No one said we don’t trust SiteAdvisor, Google SafeWeb and Norton Safe Web results. Off course we do and these three usually flag lots and lots of issues.But scanners overlap. And we have to consider quite a bit of scanner to be able to give a site a complete clean bill of health.
Your site seems clean, seems to have some sound security policy. Convince yourself here: https://www.virustotal.com/url/8763905ca2dea1947a950f71cbef84a4a3808dc47626cb81013d0076c175e75a/analysis/1354031349/
It does not give any server version or website software version out to the world. But the three above scanners do not find all threats. DrWeb URL checker and avast scanning overlap. urlquery.net request response scanner with IDS finds issues that gred website scanner does not find, nor zulu Zscaler, Bitdefender’s TrafficLight flags threats other scanners do not, sucuri’s has many script related issues. We check with malzilla and various webcode sniffers and viewers (Redleg’s for instance), IP resources, various bloclkists, VirusWatch data for recently closed and dead or active malcode, and a whole scala of other resources as where our cold reconnaissance query will lead us. But then whenever we say your site has issues it certainly has some to consider and whenever we say your site is secure at this point in time, it is. There are quite some enthusiasts that help out here in website scanning
(Pondus, !Donovan, Asyn to call just a few), and little old me…

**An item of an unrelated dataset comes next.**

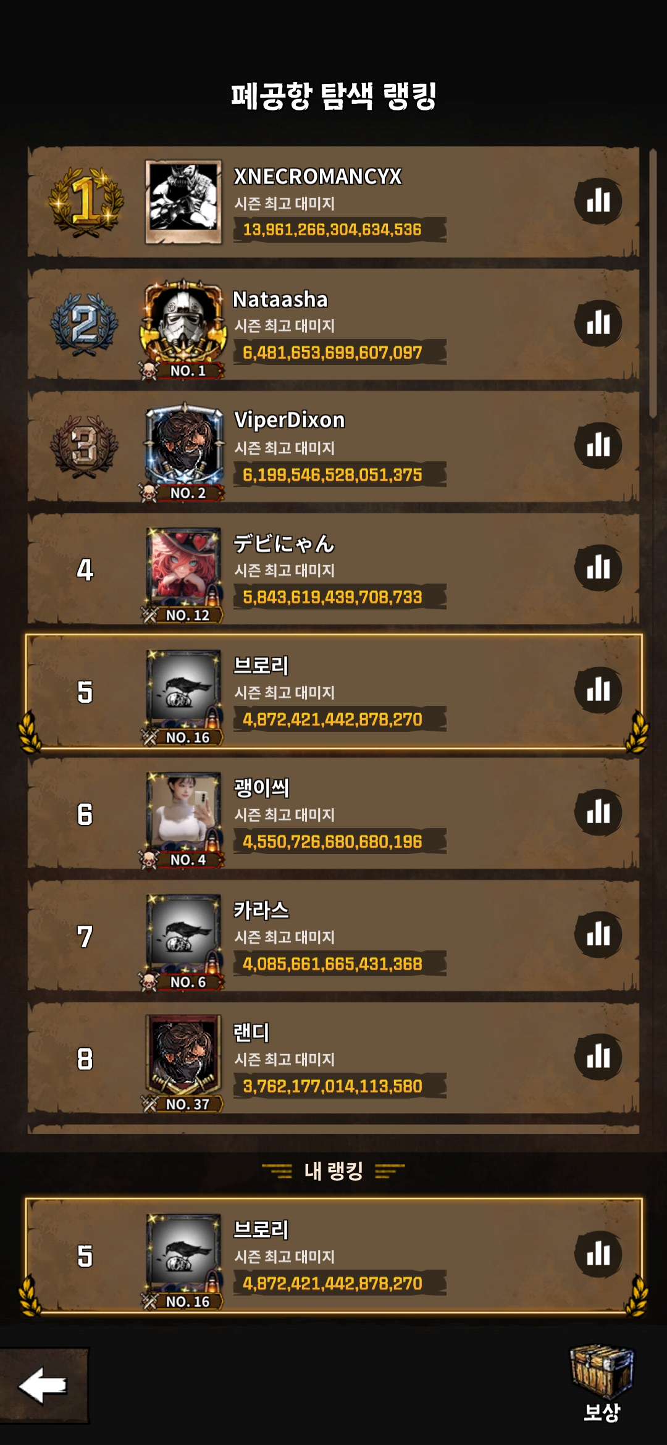
Task: Open stats icon for 랜디
Action: [598, 1057]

I tried to check with Quttera and see it is reported so standard libraries, famous sites contain kind of “potentially suspicious” thread like it said, here are some report like that:
The decision to block unblock a particular url or domain or IP lies entirely by the members of the avast av solution team.

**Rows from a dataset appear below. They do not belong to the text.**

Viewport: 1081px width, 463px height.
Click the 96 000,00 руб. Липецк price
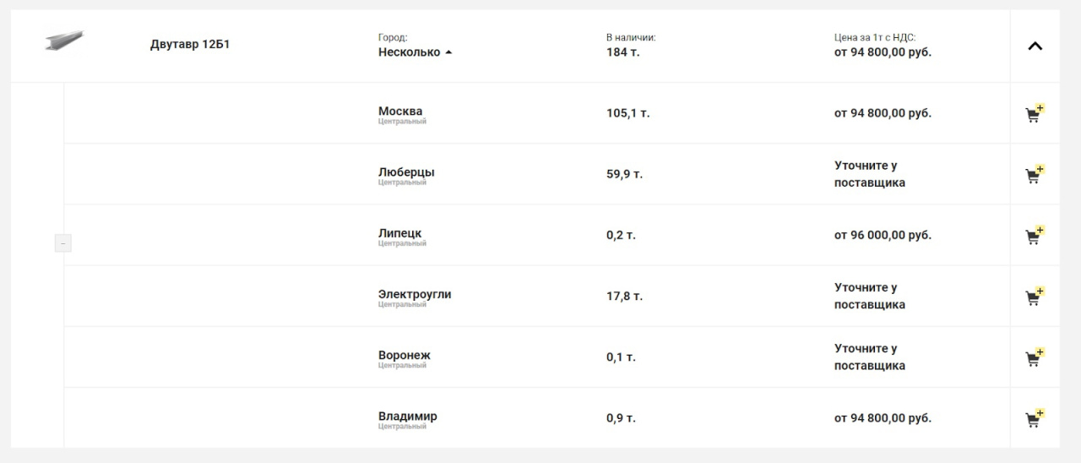pyautogui.click(x=883, y=235)
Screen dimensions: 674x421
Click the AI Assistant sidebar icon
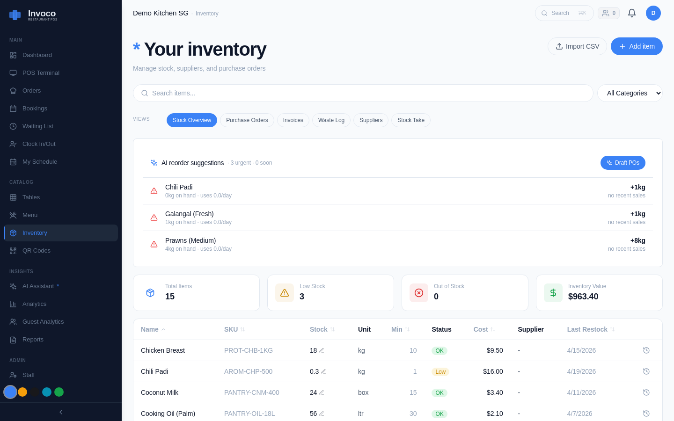pos(13,286)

We here are no part of it and have no influence further than reporting issues to virus AT avast dot com, and what the avast team does with this information is just their privilege period.
If the detection is a false positive it will be dealt with in some coming update. They won’t comment directly, but they are known to react quite soon, also avast webshield and networkshield detection is known to be solid state and highly reliable. But you know the status of a wbesite can change within seconds from with active malware as to cleansed from malware or malware response dead…
Some potentially suspicious flags from quttera’s and other scanners should be taken like for instance the flags that jsunpack sometimes produces on anomalies or delayed handling of some javascript code also will produce a “suspicious” there. Also benevolent obfuscation could lead to FPs.
This could also mean a bug, a time out, due to a misconfiguration and will not mean immediately it is malcode per se, so not being malcious or not even unwanted code. Do not read more into “code hick-ups” as should as I produce these scan results just for evaluation purposes,
These companies are the top of the top. Naturally, they utilize ‘hacks’ (notice the quotes) in order to increase the speed of their huge frameworks. Have you ever thought of all the code behind Google’s search engine, email, and the likes? Checking if you are logged in, then having to check and load the required essentials if so? Now think about Facebook. How do they manage a huge database of that sort, all the features that they offer, and provided services to unimaginable numbers of people at the same time, and still be able browse the website fast? Naturally, obfuscation is the best bet for speeding up the website’s load time. Especially when you have mobile browsers visit the same site with a phone at hand, where the processing power isn’t as great as desktop browsers.